>> Start Records for processing

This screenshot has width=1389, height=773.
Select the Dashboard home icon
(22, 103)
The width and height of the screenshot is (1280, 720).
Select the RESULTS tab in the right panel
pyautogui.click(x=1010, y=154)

>> End Records for processing

• _Set problem_
Output the records above exactly as they are, line for line.

• _Output_
This screenshot has width=1389, height=773.
Select the Dashboard home icon
(22, 103)
The width and height of the screenshot is (1280, 720).
Select the RESULTS tab in the right panel
pyautogui.click(x=1010, y=154)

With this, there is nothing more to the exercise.